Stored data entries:

====

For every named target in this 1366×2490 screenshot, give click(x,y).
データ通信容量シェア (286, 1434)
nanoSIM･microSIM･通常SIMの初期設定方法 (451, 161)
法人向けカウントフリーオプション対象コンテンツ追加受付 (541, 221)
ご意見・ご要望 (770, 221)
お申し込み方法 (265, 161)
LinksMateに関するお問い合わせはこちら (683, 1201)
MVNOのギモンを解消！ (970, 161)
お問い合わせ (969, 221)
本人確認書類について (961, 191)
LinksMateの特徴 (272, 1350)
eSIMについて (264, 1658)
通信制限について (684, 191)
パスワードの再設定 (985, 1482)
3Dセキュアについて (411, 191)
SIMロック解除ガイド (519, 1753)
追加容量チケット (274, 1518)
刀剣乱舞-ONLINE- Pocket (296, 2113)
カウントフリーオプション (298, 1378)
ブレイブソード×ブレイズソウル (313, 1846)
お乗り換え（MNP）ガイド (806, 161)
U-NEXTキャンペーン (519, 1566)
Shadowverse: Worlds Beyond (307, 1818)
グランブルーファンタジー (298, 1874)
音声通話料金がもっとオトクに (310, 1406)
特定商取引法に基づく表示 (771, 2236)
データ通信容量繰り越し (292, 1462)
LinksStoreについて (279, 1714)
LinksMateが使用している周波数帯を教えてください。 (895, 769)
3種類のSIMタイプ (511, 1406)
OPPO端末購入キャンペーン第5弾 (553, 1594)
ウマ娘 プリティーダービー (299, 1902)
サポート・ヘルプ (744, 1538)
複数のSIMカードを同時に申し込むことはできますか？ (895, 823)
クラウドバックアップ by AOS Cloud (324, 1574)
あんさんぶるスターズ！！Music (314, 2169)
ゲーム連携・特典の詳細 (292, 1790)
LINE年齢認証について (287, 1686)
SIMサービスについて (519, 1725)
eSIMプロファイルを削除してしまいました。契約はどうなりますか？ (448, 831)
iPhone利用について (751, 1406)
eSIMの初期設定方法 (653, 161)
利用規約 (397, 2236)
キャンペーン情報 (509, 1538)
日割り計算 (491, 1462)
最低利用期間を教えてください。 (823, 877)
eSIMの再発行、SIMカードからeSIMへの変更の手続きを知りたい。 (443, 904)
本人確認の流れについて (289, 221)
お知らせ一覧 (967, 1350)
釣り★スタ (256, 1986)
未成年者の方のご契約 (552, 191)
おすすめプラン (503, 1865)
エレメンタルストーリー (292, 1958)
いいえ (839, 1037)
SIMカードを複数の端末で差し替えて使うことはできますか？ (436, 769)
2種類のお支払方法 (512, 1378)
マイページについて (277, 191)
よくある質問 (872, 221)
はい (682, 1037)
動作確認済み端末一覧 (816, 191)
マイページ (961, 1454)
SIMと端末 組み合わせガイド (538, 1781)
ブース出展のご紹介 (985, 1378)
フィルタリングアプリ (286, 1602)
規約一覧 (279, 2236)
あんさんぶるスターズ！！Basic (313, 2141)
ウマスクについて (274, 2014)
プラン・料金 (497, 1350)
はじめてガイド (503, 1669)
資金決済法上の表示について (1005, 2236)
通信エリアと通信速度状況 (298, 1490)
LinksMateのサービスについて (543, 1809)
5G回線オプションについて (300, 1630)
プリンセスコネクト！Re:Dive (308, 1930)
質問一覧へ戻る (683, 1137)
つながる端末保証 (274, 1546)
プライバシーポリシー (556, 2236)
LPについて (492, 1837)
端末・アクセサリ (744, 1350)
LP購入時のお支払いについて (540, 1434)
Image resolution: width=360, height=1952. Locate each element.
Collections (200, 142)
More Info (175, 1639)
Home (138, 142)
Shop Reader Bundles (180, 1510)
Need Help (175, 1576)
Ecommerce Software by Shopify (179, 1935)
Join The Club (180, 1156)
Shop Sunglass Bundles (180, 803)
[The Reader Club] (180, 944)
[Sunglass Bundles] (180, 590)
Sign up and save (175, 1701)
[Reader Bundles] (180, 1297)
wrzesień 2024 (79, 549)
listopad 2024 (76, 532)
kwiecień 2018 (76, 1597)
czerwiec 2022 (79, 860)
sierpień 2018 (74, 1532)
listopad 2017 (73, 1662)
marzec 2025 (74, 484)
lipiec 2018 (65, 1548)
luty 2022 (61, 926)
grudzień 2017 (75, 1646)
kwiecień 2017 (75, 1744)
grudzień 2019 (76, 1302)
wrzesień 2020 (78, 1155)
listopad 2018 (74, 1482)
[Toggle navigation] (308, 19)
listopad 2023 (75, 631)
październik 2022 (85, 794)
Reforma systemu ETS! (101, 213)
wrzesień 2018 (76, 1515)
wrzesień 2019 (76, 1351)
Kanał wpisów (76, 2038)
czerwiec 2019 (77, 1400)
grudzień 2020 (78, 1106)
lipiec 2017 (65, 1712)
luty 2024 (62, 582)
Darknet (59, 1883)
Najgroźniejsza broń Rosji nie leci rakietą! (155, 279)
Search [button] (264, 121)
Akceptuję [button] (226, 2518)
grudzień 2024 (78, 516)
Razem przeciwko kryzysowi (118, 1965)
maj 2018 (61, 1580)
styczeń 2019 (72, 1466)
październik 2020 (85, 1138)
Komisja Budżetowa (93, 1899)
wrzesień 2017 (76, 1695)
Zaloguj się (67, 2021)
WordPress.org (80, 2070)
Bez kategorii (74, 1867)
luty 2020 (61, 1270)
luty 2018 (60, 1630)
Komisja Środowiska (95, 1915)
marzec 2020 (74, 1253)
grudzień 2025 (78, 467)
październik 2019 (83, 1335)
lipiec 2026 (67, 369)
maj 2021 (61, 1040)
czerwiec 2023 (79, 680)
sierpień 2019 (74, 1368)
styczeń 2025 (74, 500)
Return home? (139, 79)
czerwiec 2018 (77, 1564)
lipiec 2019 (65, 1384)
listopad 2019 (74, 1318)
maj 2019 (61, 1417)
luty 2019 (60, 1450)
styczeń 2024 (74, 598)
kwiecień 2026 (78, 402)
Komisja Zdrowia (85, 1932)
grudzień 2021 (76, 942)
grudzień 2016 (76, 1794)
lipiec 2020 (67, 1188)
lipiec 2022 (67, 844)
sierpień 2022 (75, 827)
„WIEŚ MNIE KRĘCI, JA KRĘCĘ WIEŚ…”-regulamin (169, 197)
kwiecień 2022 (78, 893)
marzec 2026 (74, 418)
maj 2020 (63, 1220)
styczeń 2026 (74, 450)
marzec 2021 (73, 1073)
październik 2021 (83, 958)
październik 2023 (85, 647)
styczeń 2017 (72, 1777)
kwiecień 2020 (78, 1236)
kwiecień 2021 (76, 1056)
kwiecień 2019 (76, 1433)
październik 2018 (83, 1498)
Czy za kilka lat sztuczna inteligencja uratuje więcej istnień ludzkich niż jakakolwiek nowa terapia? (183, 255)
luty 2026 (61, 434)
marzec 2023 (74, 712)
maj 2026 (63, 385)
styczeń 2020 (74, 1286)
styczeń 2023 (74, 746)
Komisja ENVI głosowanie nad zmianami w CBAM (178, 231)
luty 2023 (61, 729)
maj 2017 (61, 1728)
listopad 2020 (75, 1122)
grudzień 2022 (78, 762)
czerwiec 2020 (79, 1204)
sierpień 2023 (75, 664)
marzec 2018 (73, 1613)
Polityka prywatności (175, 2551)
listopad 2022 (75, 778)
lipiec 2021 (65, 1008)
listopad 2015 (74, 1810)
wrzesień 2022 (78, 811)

====

Prompt:
Throughout the data above, find each line that includes the string "Sunglass"; state only how many there are.

Finished exercise:
2